## Task to complete
Write out again, exactly, the lines below starting at the one with "This screenshot has height=415, width=868." and ending at the one with "Task: Click the David Ornstein display name".

Dataset entries
• • • • •

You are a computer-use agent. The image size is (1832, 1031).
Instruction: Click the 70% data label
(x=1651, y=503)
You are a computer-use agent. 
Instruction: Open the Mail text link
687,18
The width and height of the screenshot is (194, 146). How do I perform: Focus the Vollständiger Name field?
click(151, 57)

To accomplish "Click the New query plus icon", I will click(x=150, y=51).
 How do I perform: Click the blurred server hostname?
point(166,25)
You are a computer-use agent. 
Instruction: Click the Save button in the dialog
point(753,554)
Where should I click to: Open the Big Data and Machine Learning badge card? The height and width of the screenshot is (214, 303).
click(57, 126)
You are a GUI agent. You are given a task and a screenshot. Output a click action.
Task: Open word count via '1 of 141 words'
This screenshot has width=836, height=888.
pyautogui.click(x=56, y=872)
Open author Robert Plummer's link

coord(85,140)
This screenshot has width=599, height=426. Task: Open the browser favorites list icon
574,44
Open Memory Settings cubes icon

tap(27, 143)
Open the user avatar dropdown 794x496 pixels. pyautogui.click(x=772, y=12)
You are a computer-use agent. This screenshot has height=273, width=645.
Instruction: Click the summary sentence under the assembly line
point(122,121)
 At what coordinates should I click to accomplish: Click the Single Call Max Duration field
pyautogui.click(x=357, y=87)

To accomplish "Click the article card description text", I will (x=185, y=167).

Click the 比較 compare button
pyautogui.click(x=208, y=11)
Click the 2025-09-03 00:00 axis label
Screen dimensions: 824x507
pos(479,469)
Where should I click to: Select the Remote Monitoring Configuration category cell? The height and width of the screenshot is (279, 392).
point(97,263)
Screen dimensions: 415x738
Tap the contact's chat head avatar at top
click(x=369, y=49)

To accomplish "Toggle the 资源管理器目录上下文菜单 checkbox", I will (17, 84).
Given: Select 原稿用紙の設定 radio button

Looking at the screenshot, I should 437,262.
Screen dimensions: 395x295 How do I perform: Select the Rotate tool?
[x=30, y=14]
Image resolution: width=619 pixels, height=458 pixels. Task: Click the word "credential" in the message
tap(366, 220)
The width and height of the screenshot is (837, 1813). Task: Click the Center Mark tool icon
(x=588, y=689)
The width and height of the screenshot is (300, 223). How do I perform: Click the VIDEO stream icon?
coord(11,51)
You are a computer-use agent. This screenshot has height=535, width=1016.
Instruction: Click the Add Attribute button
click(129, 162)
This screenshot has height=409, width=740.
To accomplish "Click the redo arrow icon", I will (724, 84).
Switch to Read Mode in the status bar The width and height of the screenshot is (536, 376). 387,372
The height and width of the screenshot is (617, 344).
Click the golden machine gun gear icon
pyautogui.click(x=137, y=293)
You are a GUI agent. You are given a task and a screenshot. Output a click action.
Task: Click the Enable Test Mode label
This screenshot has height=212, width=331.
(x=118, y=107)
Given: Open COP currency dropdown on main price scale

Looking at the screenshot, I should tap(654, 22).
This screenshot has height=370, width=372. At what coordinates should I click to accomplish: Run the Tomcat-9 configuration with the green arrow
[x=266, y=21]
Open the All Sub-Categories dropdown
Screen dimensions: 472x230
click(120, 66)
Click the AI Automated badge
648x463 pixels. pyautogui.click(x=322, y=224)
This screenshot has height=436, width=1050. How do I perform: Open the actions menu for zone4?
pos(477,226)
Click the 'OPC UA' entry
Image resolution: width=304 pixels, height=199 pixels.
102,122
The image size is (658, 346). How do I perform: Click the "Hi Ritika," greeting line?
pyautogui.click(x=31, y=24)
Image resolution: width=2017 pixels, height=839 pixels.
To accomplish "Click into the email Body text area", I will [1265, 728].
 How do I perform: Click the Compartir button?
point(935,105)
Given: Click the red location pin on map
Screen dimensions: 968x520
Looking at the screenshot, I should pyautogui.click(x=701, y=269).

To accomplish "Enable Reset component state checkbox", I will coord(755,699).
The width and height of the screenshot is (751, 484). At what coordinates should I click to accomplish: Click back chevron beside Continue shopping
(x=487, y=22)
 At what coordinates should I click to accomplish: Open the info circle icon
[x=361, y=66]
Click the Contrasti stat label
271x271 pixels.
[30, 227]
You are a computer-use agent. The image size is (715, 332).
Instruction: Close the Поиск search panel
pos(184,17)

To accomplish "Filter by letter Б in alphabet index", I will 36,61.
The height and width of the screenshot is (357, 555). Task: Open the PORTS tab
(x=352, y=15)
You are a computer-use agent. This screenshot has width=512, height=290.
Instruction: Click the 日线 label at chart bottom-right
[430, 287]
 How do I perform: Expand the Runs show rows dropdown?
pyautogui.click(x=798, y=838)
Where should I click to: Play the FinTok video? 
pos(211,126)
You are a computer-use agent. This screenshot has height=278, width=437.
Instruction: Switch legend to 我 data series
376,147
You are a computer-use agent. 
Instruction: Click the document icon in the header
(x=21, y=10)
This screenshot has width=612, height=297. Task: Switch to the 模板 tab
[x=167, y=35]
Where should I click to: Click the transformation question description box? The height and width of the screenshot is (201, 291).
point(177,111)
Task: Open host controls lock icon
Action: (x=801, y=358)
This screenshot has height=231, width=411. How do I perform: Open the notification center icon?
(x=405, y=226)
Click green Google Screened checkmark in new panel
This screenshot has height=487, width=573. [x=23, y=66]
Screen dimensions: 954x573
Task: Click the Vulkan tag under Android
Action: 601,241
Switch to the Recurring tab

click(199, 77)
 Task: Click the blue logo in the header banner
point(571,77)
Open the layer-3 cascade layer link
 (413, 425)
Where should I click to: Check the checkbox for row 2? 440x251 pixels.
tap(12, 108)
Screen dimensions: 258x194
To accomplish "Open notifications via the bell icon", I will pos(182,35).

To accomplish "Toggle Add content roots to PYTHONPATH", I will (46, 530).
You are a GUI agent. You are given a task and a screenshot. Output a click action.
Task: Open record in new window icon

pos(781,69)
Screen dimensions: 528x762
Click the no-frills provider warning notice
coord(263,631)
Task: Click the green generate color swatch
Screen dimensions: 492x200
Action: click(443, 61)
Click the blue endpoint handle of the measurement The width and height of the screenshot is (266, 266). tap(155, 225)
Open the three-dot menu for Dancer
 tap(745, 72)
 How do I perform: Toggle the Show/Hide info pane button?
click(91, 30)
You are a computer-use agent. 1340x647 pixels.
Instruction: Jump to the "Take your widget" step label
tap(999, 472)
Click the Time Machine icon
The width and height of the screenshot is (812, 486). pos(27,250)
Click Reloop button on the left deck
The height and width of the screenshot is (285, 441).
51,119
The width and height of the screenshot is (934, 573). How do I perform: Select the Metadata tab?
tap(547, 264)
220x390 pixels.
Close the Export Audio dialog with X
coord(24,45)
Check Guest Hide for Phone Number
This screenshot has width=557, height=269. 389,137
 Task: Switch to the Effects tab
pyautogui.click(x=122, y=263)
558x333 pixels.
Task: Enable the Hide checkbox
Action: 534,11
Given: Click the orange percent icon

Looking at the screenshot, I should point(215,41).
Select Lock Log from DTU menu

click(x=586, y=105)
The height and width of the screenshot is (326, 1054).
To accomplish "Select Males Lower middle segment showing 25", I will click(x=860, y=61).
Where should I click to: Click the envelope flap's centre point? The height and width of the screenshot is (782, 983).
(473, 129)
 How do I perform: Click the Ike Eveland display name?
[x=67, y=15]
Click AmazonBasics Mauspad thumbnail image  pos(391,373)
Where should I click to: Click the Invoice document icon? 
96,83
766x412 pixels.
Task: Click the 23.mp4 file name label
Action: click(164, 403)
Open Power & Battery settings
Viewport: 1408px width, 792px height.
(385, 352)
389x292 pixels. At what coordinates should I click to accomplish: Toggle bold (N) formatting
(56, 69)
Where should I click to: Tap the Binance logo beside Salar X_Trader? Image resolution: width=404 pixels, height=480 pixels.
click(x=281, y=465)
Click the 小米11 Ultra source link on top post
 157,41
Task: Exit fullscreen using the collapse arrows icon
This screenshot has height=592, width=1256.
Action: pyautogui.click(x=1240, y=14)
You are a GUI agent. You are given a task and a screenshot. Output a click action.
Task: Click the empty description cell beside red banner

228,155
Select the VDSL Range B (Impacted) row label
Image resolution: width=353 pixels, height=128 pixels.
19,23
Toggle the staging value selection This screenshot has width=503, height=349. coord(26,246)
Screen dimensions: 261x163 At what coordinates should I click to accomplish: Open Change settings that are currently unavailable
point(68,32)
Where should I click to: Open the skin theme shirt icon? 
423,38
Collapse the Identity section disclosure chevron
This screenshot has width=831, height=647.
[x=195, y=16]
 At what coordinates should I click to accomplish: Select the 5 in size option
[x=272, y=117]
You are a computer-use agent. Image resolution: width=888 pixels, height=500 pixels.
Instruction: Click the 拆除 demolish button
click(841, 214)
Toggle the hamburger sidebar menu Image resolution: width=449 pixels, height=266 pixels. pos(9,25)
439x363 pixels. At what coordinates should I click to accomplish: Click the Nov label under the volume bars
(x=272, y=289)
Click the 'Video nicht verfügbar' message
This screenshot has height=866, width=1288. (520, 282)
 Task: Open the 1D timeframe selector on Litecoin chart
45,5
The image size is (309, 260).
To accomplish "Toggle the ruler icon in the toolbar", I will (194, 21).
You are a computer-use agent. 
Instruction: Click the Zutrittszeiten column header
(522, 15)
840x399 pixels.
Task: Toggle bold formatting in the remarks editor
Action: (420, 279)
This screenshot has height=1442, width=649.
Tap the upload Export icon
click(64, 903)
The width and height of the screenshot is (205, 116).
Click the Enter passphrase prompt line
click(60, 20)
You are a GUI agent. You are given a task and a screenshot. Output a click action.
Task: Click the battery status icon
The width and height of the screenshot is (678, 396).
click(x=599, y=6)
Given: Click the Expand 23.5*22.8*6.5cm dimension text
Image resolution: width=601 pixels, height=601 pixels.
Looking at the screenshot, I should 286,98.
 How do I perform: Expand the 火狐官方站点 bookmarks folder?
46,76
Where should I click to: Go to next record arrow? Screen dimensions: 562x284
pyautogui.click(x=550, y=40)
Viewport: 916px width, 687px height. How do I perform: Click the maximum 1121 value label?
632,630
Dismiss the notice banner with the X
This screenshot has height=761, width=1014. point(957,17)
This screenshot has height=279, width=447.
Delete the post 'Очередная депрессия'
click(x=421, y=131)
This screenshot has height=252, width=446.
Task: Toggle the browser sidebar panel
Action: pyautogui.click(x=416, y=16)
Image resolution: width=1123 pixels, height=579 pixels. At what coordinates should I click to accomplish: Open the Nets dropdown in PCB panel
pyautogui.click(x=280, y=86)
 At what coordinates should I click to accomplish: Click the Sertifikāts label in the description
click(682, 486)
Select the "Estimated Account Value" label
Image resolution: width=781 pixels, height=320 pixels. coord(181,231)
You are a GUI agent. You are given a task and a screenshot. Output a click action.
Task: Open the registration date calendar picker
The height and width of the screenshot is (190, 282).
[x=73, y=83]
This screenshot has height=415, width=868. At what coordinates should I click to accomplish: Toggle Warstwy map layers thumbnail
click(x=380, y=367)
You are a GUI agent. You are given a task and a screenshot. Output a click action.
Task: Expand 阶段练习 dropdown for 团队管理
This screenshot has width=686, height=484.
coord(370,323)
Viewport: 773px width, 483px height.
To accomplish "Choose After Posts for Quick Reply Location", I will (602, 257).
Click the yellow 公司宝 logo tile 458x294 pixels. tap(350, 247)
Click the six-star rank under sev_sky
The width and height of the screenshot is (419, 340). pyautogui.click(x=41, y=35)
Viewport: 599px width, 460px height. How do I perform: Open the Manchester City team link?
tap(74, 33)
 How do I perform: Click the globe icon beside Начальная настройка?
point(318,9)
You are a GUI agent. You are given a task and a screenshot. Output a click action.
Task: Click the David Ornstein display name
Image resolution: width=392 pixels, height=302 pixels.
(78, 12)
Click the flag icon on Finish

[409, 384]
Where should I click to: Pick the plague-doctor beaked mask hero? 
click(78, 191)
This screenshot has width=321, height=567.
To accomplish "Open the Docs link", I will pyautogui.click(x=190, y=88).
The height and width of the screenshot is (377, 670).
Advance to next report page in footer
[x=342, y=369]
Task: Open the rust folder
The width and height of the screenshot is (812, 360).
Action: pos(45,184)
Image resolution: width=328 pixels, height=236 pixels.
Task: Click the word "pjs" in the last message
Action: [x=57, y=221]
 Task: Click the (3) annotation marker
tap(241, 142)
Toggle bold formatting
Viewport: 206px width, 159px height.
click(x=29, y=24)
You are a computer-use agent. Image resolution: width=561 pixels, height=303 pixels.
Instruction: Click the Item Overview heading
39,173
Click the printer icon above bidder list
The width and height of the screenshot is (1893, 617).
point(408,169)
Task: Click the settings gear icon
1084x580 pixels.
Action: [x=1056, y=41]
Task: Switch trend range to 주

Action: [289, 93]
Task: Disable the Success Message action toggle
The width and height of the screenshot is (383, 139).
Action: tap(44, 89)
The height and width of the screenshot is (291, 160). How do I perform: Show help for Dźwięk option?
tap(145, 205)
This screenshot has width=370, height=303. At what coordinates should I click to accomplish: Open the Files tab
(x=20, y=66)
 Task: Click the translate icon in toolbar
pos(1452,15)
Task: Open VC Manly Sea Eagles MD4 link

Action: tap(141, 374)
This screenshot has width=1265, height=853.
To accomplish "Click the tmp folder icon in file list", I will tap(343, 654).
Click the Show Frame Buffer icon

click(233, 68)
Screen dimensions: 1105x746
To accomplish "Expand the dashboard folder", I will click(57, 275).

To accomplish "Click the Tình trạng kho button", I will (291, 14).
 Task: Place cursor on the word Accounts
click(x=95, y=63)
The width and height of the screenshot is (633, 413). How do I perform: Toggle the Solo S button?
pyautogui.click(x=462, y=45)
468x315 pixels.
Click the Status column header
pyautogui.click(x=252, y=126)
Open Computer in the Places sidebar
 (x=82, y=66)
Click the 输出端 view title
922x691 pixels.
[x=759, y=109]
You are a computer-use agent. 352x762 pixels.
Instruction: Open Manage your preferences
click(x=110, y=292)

• • • • •

## Task solution
This screenshot has height=415, width=868. At what coordinates should I click to accomplish: Toggle Warstwy map layers thumbnail
click(x=380, y=367)
You are a GUI agent. You are given a task and a screenshot. Output a click action.
Task: Expand 阶段练习 dropdown for 团队管理
This screenshot has width=686, height=484.
coord(370,323)
Viewport: 773px width, 483px height.
To accomplish "Choose After Posts for Quick Reply Location", I will (602, 257).
Click the yellow 公司宝 logo tile 458x294 pixels. tap(350, 247)
Click the six-star rank under sev_sky
The width and height of the screenshot is (419, 340). pyautogui.click(x=41, y=35)
Viewport: 599px width, 460px height. How do I perform: Open the Manchester City team link?
tap(74, 33)
 How do I perform: Click the globe icon beside Начальная настройка?
point(318,9)
You are a GUI agent. You are given a task and a screenshot. Output a click action.
Task: Click the David Ornstein display name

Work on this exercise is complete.